__EXERCISE REQUIREMENTS__: Set down the data below in full and exactly, minus the pictures.

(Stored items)
--- START ---

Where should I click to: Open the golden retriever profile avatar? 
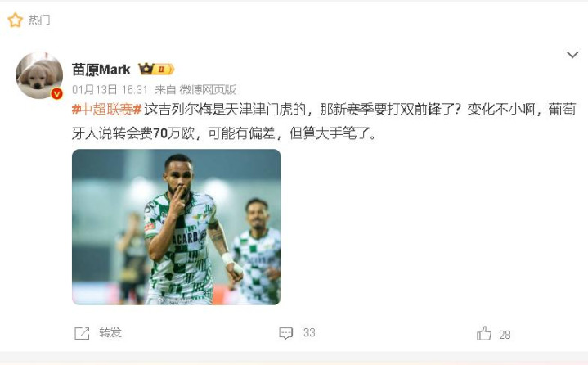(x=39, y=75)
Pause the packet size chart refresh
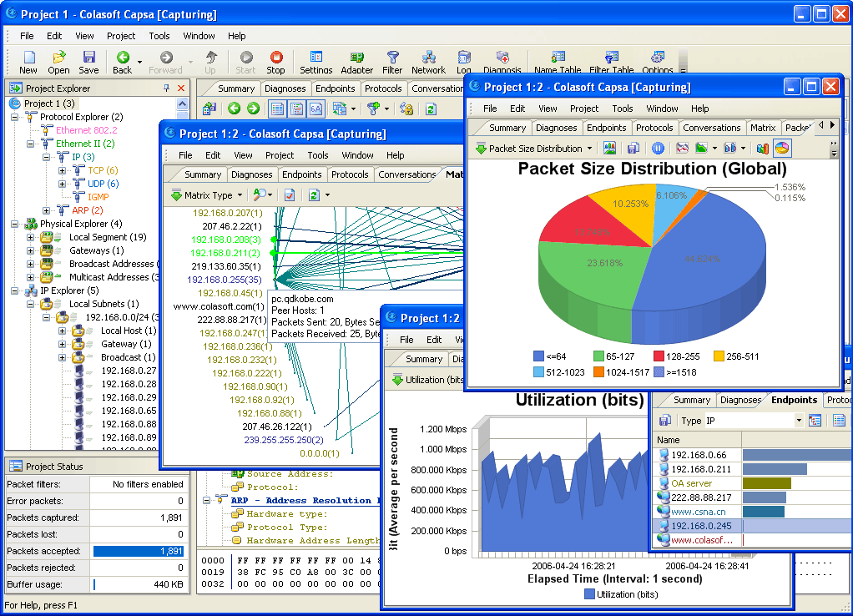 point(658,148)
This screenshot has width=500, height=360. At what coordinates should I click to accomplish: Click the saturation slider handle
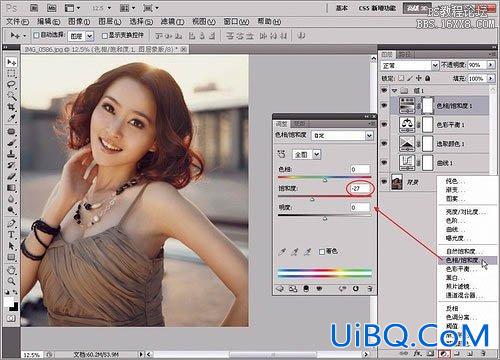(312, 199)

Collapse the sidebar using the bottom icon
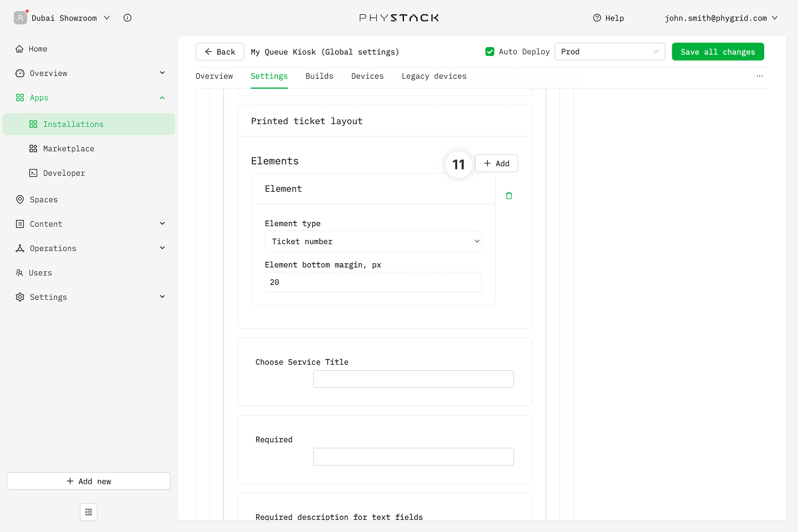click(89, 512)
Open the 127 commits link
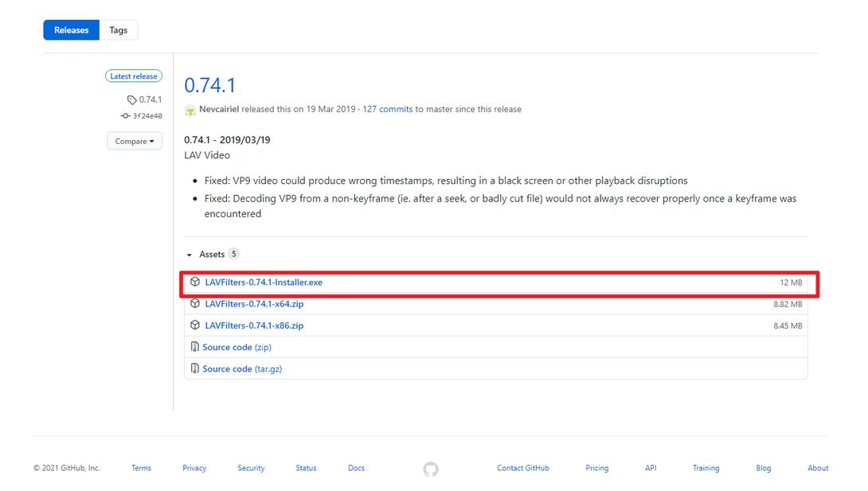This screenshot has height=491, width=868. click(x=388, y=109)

--- END ---

__FINISHED EXERCISE__:
Where should I click to: Open the golden retriever profile avatar? 
(x=39, y=75)
Pause the packet size chart refresh
 point(658,148)
This screenshot has width=500, height=360. At what coordinates should I click to accomplish: Click the saturation slider handle
(312, 199)

Collapse the sidebar using the bottom icon
click(89, 512)
Open the 127 commits link
This screenshot has height=491, width=868. click(x=388, y=109)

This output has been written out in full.